LAM/MPI logo

LAM/MPI General User's Mailing List Archives

  |   Home   |   Download   |   Documentation   |   FAQ   |   all just in this list

From: Jeff Squyres (jsquyres_at_[hidden])
Date: 2009-02-13 19:02:41


On Feb 13, 2009, at 10:56 AM, Tim Prince wrote:

>> I know I wrote some text about this in an mpi magazine column a
>> while ago, but I unfortunately don't remember which one. See all
>> my articles at http://cw.squyres.com (I really need to move these
>> to www.open-mpi.org...).
>>
> Jeff's reply greatly appreciated. Now I hope "page currently
> unavailable" will be resolved before I forget about it.

I'm back at a keyboard for a short time... what page is unavailable?
cw.squyres.com appears to be up and functioning properly.

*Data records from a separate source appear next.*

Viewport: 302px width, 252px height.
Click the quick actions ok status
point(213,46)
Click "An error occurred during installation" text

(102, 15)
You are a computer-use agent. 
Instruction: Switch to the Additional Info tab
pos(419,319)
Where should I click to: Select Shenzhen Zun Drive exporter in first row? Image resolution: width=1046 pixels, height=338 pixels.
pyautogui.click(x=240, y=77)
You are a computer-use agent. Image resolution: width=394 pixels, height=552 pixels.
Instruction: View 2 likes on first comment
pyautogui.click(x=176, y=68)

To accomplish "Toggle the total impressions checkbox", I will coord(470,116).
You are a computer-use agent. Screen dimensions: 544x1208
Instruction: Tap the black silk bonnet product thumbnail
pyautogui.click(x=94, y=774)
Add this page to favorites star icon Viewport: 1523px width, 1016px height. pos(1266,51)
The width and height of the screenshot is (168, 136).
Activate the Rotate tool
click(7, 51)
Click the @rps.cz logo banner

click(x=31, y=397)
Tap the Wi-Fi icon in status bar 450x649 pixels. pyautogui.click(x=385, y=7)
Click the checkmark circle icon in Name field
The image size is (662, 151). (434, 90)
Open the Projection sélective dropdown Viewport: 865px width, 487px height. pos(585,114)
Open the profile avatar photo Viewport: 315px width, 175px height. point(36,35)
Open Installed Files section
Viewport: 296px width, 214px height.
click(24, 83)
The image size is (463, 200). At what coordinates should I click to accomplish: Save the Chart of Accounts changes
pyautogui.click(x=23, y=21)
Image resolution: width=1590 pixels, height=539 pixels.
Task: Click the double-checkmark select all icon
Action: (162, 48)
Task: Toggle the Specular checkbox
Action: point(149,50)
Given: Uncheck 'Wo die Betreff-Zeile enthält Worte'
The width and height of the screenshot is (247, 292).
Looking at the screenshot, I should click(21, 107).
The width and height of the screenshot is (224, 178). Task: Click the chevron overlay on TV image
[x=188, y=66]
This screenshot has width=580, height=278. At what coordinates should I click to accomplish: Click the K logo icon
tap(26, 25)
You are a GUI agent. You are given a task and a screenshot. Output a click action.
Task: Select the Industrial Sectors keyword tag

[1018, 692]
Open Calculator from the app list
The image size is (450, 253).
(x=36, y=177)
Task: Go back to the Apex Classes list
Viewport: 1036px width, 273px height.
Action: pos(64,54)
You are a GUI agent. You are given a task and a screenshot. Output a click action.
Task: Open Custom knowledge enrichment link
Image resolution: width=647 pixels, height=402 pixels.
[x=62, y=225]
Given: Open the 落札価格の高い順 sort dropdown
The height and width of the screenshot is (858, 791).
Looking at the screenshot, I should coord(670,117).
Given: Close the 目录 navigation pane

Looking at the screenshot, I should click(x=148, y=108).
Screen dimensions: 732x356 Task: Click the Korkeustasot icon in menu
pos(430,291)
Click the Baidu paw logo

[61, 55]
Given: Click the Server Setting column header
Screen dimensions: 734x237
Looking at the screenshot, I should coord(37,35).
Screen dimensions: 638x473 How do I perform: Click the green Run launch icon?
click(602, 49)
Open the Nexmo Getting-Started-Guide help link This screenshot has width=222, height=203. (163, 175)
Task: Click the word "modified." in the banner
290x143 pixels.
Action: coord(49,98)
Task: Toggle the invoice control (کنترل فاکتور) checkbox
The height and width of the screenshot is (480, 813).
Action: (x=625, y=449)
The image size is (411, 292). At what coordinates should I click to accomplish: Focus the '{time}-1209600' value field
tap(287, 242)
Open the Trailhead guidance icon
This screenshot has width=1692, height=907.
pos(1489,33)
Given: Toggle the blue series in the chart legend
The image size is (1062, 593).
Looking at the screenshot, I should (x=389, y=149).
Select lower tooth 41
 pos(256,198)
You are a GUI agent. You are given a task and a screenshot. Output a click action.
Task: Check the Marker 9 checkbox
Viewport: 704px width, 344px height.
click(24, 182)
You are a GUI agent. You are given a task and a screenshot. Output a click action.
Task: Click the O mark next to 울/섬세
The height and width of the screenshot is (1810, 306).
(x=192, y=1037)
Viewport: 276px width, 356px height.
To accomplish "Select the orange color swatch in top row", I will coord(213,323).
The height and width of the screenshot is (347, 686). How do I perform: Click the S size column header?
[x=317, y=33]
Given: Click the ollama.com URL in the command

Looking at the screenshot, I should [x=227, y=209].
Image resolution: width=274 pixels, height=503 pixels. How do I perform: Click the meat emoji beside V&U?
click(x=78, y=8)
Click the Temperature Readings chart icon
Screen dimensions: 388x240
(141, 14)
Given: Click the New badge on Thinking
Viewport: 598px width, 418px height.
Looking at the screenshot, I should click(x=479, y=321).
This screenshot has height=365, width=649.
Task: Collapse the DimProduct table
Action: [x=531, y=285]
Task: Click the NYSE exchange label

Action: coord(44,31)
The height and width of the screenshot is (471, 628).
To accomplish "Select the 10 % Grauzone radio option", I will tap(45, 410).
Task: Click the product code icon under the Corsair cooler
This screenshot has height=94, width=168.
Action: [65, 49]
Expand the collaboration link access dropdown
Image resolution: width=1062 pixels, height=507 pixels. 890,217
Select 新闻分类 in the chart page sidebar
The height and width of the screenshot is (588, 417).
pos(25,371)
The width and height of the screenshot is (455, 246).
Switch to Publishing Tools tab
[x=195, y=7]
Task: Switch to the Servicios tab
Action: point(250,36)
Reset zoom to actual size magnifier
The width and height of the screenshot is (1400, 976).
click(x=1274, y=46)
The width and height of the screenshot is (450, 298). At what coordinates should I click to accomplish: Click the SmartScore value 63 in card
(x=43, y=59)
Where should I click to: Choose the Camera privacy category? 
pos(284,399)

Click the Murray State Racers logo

> We have found that opportunistic ordering in MPI_Allreduce can break
> major applications, depending on data set and willingness to restart
> and accept non-repeatable results, unless sum reduction is done with
> extra precision, or the applications promote it to double, or even
> capture Allreduce internally and process in a QA tested good order.
> Maybe I'm dense, but I don't know if this relates to the original
> question.

Definitely true. IIRC, LAM uses deterministic ordering of all
reductions. There *might* be a mode to go faster / produce
nondeterministic results, but I don't remember offhand. I'd be really
surprised if we made that mode the default. Correctness/repeatability
is fairly important -- but even MPI implementations have limitations
there, depending things like on machine homogeneity, topology, etc.

-- 
Jeff Squyres
Cisco Systems